# [Aim of the exercise]
Below are the records; copy exactly the stretch from the line containing "POLYETHYLENE TUBING FOR" through the line containing "CLACK FLOW METERS & ASSEMBLIES (46, 2073)", both ends included, and nothing else.

# [Saved data entries]

********

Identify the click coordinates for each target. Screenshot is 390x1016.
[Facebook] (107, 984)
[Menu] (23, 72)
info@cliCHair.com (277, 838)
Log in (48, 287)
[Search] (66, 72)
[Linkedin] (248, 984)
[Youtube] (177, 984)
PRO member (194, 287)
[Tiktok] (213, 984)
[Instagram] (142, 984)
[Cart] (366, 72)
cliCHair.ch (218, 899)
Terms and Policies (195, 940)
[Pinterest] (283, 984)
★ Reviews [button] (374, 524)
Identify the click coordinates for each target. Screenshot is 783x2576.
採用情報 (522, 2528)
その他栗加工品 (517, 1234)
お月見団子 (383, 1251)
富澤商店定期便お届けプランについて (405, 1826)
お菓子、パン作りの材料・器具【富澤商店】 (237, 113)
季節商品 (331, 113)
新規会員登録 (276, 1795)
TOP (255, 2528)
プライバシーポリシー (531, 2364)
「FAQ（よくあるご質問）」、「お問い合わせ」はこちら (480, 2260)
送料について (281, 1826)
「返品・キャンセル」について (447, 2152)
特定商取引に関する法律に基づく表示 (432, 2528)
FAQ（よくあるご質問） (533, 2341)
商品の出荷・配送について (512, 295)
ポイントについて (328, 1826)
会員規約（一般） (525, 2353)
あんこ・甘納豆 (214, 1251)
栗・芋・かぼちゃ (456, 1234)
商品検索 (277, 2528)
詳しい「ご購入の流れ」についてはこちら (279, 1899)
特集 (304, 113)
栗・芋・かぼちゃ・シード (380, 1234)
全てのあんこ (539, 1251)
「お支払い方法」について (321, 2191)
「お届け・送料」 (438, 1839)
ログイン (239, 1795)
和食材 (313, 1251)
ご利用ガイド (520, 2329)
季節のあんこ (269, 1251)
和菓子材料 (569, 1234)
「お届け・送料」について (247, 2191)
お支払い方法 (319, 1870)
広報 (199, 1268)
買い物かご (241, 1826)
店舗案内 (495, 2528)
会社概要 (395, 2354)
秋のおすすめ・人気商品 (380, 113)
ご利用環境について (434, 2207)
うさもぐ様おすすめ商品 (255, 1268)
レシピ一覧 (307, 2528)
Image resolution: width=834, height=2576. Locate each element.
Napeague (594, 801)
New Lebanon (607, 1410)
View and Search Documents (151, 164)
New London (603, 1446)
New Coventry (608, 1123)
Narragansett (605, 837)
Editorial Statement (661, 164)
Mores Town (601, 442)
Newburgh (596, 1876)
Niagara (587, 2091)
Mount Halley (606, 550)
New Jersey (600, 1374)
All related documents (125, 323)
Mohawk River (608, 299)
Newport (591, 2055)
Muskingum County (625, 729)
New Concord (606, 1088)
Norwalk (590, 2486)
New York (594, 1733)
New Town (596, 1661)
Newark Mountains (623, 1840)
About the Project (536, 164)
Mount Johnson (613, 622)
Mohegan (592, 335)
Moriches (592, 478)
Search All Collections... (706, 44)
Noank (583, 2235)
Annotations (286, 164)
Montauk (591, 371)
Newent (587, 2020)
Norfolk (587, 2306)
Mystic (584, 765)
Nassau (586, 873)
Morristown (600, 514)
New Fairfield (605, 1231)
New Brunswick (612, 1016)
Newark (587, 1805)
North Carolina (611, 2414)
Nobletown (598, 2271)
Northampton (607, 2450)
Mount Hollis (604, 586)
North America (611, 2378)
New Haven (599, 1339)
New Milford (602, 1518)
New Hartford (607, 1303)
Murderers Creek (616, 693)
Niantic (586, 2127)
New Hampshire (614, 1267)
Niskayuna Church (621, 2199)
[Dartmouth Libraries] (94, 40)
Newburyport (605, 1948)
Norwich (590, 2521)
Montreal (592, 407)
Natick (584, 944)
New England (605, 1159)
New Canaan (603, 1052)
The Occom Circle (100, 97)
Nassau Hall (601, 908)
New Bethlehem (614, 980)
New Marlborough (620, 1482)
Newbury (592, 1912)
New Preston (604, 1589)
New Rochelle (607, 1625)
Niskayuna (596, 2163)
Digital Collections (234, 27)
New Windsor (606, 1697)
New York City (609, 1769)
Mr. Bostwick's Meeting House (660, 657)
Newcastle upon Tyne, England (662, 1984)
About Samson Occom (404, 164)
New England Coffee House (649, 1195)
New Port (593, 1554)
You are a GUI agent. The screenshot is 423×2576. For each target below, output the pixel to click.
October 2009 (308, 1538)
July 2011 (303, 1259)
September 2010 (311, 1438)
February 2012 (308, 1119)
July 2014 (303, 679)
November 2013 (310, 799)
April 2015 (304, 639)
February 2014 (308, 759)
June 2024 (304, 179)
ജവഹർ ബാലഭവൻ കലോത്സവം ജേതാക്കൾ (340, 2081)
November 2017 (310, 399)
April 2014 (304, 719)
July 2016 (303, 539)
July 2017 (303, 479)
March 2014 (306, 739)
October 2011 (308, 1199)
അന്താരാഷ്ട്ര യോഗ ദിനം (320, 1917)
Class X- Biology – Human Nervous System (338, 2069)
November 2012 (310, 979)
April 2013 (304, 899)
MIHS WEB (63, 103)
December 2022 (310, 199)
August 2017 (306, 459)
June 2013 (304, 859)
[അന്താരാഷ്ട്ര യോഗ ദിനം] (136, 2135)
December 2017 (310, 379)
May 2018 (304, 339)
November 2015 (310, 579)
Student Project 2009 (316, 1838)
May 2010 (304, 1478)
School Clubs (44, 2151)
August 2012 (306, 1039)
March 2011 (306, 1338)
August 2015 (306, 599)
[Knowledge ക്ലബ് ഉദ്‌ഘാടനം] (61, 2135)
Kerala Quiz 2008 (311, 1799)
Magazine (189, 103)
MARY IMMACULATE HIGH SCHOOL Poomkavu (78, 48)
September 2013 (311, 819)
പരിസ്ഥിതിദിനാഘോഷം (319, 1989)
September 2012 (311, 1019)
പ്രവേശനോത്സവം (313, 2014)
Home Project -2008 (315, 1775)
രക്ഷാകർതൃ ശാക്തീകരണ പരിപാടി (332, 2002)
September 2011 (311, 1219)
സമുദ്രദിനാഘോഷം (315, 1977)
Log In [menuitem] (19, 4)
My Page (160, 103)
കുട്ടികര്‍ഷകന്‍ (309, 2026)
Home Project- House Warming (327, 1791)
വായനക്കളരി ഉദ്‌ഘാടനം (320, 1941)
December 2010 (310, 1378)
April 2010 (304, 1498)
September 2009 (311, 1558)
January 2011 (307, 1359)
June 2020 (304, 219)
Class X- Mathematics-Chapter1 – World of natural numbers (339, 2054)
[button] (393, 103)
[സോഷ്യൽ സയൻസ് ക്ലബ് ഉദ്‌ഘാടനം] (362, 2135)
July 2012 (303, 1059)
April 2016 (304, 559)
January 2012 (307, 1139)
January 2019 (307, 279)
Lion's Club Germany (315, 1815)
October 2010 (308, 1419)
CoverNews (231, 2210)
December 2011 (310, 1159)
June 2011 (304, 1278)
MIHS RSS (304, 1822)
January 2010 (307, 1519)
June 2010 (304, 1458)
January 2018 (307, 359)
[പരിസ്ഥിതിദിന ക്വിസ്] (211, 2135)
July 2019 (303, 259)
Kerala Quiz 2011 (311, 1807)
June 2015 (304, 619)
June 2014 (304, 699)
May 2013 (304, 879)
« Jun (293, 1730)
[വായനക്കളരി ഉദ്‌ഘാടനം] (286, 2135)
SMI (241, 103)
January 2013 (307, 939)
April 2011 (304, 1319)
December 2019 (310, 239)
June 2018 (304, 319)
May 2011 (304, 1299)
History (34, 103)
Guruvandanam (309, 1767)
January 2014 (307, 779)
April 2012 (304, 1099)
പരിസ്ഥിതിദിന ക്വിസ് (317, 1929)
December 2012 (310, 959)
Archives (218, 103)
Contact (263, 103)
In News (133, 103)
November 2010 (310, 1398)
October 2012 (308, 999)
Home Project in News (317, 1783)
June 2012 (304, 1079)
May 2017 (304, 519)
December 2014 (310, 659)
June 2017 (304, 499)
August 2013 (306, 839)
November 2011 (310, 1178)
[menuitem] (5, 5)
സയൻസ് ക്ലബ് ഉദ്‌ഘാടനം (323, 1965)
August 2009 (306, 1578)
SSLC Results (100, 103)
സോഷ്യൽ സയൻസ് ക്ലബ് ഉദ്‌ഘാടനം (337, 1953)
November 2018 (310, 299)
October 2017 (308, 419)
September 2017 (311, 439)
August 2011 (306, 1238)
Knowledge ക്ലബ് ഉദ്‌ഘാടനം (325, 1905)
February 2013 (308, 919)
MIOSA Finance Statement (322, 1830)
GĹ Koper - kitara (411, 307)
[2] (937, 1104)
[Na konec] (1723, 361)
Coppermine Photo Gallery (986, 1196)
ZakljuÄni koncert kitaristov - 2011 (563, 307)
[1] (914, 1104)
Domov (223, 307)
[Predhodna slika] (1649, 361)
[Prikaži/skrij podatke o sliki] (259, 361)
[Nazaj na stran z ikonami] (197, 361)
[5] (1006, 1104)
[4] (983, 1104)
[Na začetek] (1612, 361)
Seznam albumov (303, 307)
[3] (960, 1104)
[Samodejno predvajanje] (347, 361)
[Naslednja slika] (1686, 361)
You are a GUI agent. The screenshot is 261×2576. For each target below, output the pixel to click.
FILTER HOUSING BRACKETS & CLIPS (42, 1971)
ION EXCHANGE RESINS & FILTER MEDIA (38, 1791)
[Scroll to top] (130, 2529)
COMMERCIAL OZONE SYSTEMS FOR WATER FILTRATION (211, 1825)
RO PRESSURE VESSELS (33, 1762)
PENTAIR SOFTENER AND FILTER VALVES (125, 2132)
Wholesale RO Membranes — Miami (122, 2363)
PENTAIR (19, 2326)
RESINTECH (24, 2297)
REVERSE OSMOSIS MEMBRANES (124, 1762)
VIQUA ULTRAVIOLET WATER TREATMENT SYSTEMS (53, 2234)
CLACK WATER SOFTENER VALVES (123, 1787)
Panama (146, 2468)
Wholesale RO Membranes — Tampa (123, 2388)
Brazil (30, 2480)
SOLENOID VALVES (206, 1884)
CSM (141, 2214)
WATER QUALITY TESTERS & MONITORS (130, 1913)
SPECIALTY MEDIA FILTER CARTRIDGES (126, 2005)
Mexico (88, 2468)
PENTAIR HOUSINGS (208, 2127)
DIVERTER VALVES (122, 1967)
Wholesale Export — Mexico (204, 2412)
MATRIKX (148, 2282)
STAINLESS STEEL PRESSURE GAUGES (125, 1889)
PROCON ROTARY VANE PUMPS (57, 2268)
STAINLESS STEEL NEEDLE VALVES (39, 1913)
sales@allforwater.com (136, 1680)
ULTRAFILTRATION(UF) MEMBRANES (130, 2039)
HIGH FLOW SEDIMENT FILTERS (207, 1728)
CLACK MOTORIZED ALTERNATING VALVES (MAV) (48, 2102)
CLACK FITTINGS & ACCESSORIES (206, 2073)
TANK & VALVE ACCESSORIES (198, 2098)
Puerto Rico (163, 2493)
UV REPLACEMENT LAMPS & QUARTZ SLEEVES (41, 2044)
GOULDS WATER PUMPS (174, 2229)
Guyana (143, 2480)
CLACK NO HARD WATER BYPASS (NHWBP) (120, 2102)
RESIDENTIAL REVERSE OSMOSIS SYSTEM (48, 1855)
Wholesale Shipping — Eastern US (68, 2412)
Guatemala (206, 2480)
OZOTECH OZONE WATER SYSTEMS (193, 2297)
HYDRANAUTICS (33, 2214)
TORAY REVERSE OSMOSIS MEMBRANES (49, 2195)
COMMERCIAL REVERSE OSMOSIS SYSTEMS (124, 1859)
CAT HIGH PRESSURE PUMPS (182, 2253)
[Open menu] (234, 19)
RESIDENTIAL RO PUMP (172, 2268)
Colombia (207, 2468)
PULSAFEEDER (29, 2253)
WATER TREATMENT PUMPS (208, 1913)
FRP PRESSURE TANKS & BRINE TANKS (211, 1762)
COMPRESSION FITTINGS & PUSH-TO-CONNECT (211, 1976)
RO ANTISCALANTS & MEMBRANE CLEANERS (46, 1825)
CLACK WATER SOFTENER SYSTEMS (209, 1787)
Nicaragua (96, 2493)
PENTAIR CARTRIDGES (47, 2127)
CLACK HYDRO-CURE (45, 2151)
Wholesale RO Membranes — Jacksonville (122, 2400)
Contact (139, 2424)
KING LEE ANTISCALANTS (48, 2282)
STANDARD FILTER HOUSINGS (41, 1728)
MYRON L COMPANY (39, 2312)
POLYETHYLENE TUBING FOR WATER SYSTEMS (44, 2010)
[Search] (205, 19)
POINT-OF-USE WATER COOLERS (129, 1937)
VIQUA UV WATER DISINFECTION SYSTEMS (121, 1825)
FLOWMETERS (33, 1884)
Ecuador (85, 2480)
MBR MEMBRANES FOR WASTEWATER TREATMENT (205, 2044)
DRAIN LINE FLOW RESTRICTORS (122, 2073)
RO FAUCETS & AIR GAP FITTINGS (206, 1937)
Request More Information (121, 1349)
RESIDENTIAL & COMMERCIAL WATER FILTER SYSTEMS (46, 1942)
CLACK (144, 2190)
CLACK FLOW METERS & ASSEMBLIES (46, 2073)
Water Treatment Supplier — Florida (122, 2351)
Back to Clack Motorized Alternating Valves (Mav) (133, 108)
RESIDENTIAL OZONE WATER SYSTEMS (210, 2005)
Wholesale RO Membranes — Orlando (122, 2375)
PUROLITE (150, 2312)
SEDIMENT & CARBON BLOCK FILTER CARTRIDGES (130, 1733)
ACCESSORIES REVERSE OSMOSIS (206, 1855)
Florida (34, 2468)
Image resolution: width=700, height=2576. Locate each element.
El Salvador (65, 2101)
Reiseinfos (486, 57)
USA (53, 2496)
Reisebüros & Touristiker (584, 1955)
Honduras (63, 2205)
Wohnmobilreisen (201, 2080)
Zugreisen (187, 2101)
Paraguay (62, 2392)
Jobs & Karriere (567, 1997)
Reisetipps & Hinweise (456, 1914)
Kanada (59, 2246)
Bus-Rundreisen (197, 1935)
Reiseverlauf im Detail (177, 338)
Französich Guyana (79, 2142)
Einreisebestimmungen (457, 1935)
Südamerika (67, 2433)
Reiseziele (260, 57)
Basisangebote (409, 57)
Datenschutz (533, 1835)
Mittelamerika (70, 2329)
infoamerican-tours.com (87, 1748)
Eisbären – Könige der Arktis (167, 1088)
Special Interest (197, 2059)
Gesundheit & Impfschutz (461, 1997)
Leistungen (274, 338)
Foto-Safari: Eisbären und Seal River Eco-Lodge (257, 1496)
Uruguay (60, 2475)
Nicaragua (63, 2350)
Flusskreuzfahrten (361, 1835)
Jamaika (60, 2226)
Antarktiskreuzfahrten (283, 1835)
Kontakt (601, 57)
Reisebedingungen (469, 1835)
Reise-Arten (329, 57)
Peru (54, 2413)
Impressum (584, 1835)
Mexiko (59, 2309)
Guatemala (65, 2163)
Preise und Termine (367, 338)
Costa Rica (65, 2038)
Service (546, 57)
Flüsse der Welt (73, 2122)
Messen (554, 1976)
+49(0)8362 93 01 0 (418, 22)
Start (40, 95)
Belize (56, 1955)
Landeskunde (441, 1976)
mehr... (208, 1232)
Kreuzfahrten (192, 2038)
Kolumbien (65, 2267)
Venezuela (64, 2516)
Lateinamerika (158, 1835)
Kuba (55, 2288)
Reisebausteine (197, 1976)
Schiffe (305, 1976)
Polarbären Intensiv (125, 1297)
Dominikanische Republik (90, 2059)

********

# [Your solution]
POLYETHYLENE TUBING FOR WATER SYSTEMS (44, 2010)
[Search] (205, 19)
POINT-OF-USE WATER COOLERS (129, 1937)
VIQUA UV WATER DISINFECTION SYSTEMS (121, 1825)
FLOWMETERS (33, 1884)
Ecuador (85, 2480)
MBR MEMBRANES FOR WASTEWATER TREATMENT (205, 2044)
DRAIN LINE FLOW RESTRICTORS (122, 2073)
RO FAUCETS & AIR GAP FITTINGS (206, 1937)
Request More Information (121, 1349)
RESIDENTIAL & COMMERCIAL WATER FILTER SYSTEMS (46, 1942)
CLACK (144, 2190)
CLACK FLOW METERS & ASSEMBLIES (46, 2073)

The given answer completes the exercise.